Re: What's in a wchar_t string on unix?

From: Clark Cox (clarkcox3@mac.com)
Date: Wed Mar 03 2004 - 16:33:27 EST

  • Next message: Magda Danish \(Unicode\): "FW: Web Form: Other Question: Does use of Unicode charset in Oracle database affect performance?"

    On Mar 03, 2004, at 14:13, Frank Yung-Fong Tang wrote:

    >
    >
    > Clark Cox wrote on 3/3/2004, 1:28 PM:
    >
    >> From the C standard:
    >>
    >> __STDC_ISO_10646_ _An integer constant of the formyyyymmL(for example,
    >> 199712L), intended to indicate that values of type wchar_t are the
    >> coded representations of the characters defined by ISO/IEC10646, along
    >> with all amendments and technical corrigenda as of the specified year
    >> and month.
    >>
    >> This, to me suggests that wchar_t would indeed be a 32-bit type (well,
    >> at least a 20-bit type) when this macro is defined.
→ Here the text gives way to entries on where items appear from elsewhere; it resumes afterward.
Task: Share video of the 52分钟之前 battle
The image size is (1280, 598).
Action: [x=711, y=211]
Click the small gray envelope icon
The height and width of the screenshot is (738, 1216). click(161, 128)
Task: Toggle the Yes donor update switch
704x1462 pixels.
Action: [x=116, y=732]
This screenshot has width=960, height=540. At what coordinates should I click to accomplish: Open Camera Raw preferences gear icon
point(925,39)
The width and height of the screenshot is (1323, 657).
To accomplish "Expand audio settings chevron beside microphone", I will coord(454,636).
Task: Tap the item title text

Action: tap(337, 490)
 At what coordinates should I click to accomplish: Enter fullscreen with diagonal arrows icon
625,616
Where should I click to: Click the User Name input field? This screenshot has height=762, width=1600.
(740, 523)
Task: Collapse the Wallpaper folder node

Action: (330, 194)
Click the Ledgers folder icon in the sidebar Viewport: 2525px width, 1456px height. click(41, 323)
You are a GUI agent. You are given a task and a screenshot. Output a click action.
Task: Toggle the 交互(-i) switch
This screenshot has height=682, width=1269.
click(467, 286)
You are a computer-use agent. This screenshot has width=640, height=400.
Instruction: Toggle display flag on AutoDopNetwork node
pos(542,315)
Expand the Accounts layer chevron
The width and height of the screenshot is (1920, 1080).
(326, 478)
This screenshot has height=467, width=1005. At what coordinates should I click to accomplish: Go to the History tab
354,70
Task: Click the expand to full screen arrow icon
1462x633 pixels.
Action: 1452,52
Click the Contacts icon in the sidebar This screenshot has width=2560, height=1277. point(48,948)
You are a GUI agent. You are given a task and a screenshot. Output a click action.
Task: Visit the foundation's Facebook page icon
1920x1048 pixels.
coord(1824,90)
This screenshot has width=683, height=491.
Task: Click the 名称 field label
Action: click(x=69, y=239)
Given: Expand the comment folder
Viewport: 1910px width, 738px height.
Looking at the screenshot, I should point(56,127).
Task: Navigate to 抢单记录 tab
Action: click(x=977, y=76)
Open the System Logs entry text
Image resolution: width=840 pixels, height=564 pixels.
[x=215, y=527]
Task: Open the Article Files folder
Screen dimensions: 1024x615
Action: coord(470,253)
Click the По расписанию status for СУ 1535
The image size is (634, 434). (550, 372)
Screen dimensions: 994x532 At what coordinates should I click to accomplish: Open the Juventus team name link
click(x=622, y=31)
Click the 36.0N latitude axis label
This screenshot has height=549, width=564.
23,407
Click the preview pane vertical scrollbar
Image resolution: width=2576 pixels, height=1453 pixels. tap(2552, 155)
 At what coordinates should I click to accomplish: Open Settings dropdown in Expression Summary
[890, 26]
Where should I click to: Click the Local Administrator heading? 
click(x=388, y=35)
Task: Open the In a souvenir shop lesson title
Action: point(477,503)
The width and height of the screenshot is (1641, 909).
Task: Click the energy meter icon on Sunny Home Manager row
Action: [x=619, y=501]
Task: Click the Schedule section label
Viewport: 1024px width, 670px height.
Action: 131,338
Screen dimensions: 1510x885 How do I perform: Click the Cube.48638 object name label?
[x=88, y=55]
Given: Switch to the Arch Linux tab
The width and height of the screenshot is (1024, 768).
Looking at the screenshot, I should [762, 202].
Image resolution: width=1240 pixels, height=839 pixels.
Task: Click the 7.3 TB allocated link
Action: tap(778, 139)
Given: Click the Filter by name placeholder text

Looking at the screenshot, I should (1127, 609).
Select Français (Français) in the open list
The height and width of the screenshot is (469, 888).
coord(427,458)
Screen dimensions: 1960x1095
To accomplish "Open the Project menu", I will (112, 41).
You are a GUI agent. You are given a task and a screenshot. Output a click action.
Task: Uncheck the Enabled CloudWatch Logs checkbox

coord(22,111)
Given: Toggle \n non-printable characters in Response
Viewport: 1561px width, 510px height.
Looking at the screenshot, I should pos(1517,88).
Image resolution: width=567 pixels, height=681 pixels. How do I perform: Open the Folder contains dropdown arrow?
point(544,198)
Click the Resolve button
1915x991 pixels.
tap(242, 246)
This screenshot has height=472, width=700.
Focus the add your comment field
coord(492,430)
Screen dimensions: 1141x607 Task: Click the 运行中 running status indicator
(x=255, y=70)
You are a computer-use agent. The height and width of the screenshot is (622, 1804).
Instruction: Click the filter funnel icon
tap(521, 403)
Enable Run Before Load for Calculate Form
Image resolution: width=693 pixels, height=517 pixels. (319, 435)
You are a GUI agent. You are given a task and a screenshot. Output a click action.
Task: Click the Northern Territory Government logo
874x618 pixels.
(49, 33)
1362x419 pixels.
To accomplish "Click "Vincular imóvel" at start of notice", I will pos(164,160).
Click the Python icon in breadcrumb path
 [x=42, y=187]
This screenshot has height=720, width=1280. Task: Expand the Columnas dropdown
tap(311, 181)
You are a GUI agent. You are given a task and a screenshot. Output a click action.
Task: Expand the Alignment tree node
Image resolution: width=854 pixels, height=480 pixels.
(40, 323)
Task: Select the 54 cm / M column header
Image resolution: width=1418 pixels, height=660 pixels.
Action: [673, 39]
However, to be
    >> sure, I'd suggest posting to news:comp.std.c
    >
    > The language in the standard does not prevent someone to make it 16
    > bits or 64 bits when that macro is defined, right?

            Not explicitly, but as I read it, when that macro is defined, wchar_t
    would have to be at least 20-bits, or else it couldn't be true that
    "values of type wchar_t are the coded representations of the characters
    defined by ISO/IEC10646". That is, I would think that wchar_t would
    have to be able to represent values in the range [0, 0x10FFFF]. But my
    interpretation could be off, which is why I recommended asking on
    comp.std.c.

    >
    > And what does the year and month mean?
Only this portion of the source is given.